The "war is fun" America Army game has a 5 year start on shaping young minds.

Political limits? The America Army game is an ad for the army, it's job is to filter out the ugly parts of war and make being in the army look like a fun time. It isn't a result of "technical or political limits" that the game plays like it does (A terrorist skin or civilian AI can't be that technically difficult, I see them in games all the time)

The government is censoring any audiovisual experience that does not vibe with their version of reality. Of course the government doesn't want the kids to see a documentary that might make them actually think about the real effects of war, or will cause them to question why a nation's leader would decide to go to war. This is the reason why many of the youth have a simplistic "video game" war mentality.
 
[quote name='camoor'][quote name='gamefreak']
Like I said, I find AA to be a very realistic game depecting war as best they can within their limits (technical, political, etc). A documentary might have fewer limits but it's just as biased, if not more so. If the Army was to publish something with people shooting flowers out of their guns or what have you, they would be sharply critized. A private filmmaker however, doesn't really need to worry about that.
[/quote]

The "war is fun" America Army game has a 5 year start on shaping young minds.

Political limits? The America Army game is an ad for the army, it's job is to filter out the ugly parts of war and make being in the army look like a fun time. It isn't a result of "technical or political limits" that the game plays like it does (A terrorist skin or civilian AI can't be that technically difficult, I see them in games all the time)

The government is censoring any audiovisual experience that does not vibe with their version of reality. Of course the government doesn't want the kids to see a documentary that might make them actually think about the real effects of war, or will cause them to question why a nation's leader would decide to go to war. This is the reason why many of the youth have a simplistic "video game" war mentality.[/quote]

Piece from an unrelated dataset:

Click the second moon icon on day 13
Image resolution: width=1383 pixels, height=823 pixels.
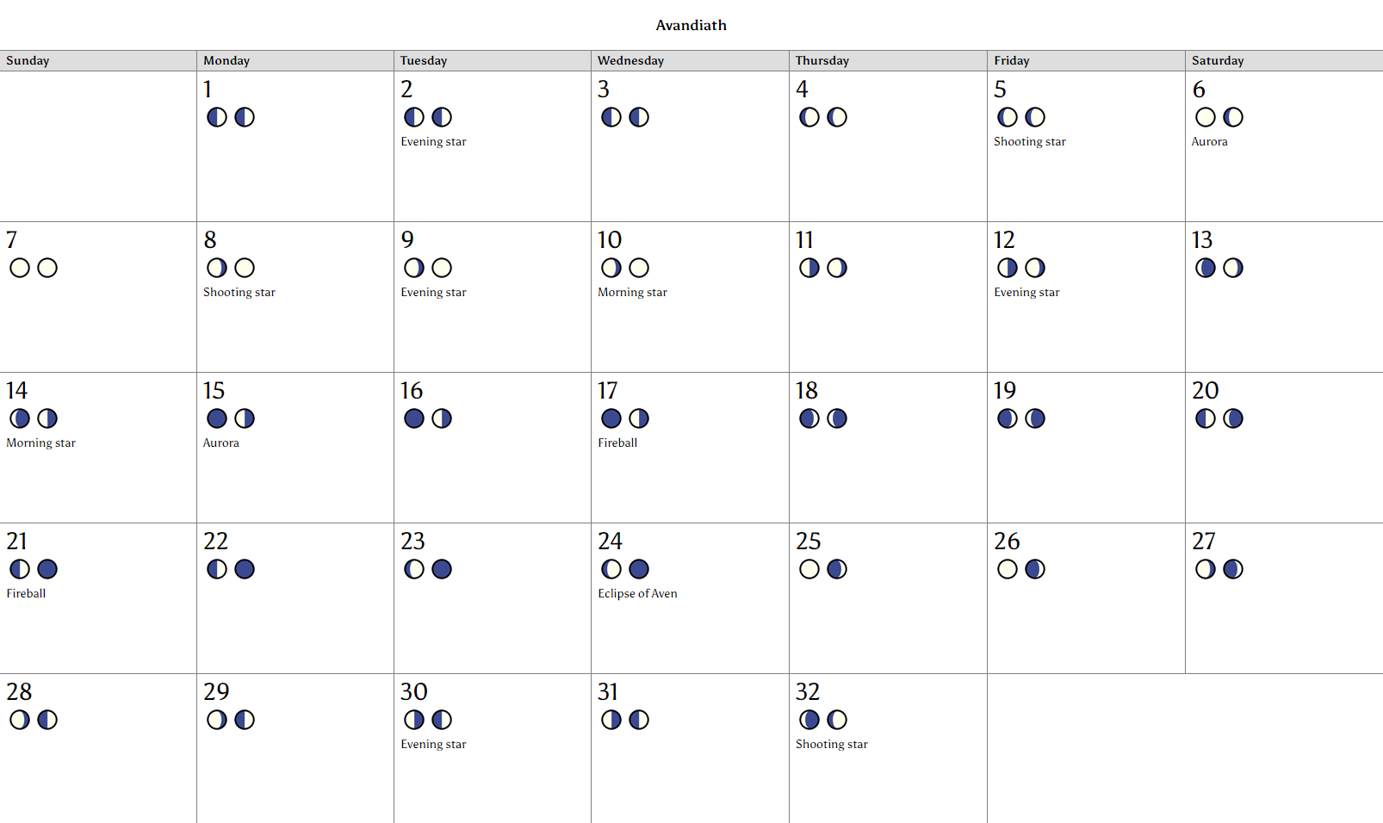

Fun? I would say that AA isn't the most fun game out there. Sure different people find different things fun but waiting out a round because you weren't careful enough or being thrown in Lavenworth (sp?) because you're granade took down a teammate isn't "fun". But then because it's a videogame it has to be fun. Along those lines, shooting cops, doing drugs, cutting people limb for limb is great fun. If AA portrays war as fun then what about most every other video game out there? People are buying games that are much more violent than AA that promote war (BF1942, CoD, and MoHAA are three of the bigest FPSs out for the PC now and have sold more copies than have been downloaded of AA). Also noted, AA is more realistic than any of them.
 
Yeah, but they weren't created with taxpayer dollars as an explicit advertisement for the Army.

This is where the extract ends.